(Collected data entries)
* * * * *
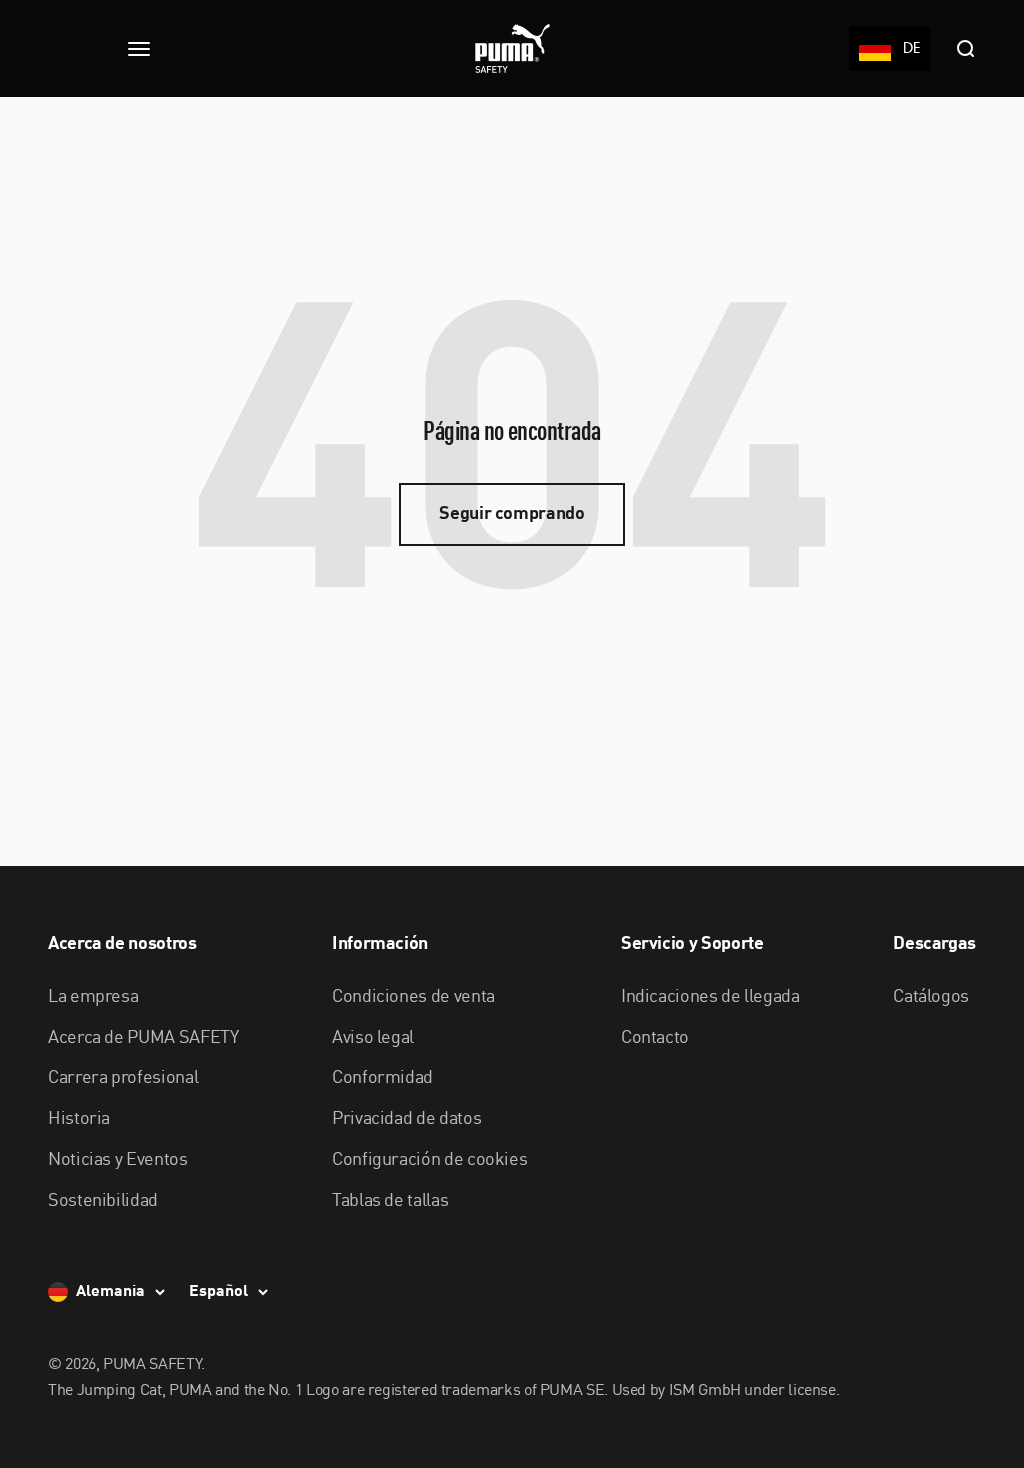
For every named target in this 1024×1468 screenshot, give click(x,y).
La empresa (93, 997)
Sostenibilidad (103, 1201)
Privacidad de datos (406, 1119)
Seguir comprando (511, 514)
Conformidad (382, 1078)
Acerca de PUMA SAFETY (143, 1038)
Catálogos (931, 997)
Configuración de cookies (429, 1160)
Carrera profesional (123, 1078)
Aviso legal (373, 1038)
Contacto (655, 1038)
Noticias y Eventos (118, 1160)
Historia (79, 1119)
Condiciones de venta (413, 997)
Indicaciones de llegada (710, 997)
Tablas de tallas (390, 1201)
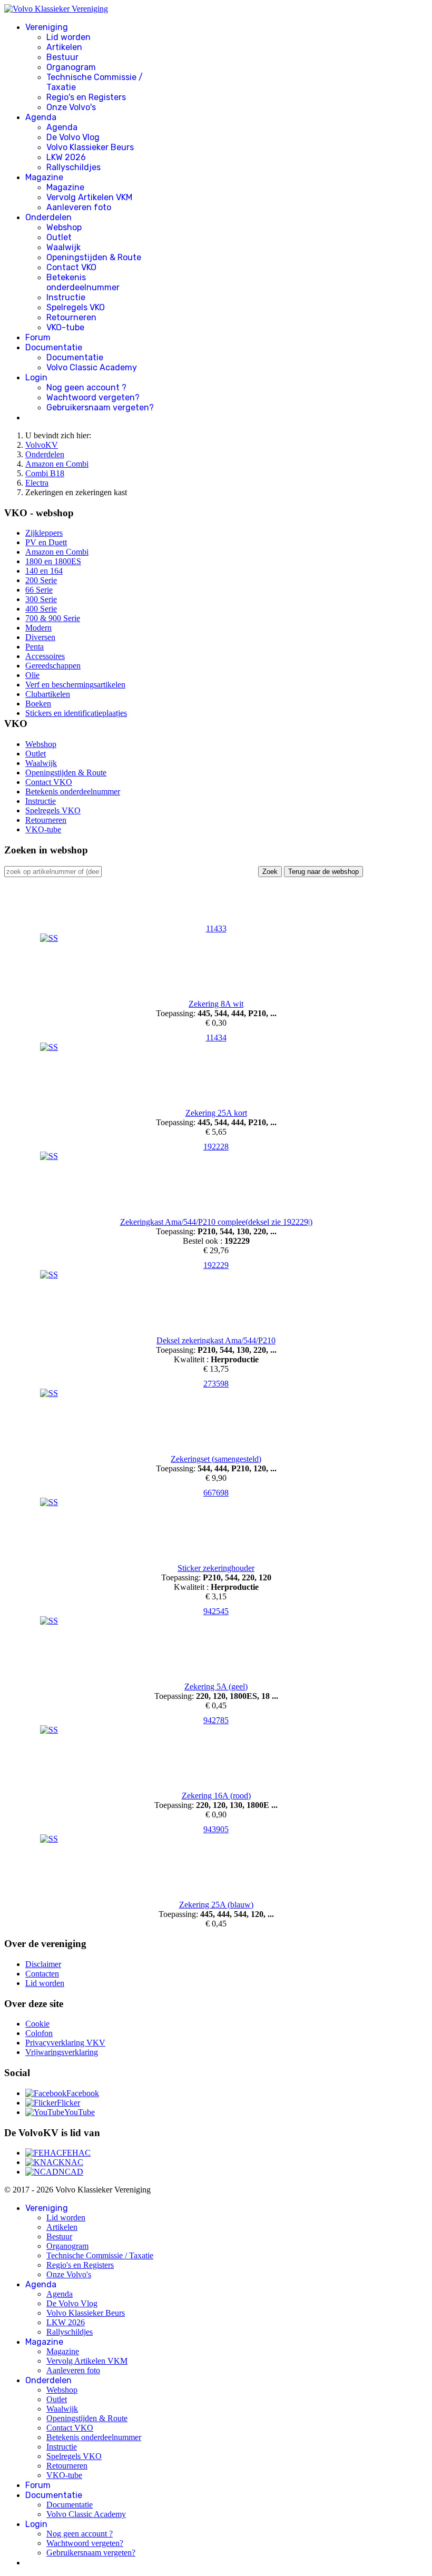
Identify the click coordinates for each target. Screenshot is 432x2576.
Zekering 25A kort (216, 1112)
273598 (216, 1383)
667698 (216, 1492)
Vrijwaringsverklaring (61, 2052)
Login (36, 377)
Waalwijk (63, 247)
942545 (216, 1611)
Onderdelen (48, 217)
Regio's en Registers (86, 97)
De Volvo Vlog (73, 137)
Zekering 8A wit (216, 1003)
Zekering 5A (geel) (216, 1686)
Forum (38, 337)
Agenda (40, 117)
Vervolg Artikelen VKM (89, 197)
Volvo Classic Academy (91, 367)
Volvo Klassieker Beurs (90, 147)
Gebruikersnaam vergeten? (100, 407)
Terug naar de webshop (323, 872)
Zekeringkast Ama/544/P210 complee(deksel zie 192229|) (216, 1221)
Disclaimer (43, 1964)
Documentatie (53, 347)
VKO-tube (65, 327)
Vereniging (46, 27)
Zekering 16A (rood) (216, 1795)
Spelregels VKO (75, 307)
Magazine (44, 177)
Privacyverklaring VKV (65, 2042)
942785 (216, 1720)
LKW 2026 (66, 157)
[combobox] (53, 871)
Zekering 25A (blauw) (216, 1904)
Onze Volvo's (71, 107)
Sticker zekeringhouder (216, 1568)
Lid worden (68, 37)
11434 (216, 1037)
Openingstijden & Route (93, 257)
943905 (216, 1829)
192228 (216, 1146)
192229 (216, 1265)
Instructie (65, 297)
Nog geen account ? (86, 387)
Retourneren (71, 317)
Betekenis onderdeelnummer (83, 282)
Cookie (37, 2023)
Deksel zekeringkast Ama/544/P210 (216, 1340)
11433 (216, 928)
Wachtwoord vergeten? (93, 397)
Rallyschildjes (73, 167)
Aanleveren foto (78, 207)
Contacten (42, 1973)
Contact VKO (71, 267)
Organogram (71, 67)
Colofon (39, 2033)
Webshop (64, 227)
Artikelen (64, 47)
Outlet (59, 237)
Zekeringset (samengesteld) (216, 1458)
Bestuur (62, 57)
* * * * *
### Task statement:
State how many lines in the entries above include the word "Volvo"; reply with the number alone.

### Response area:
4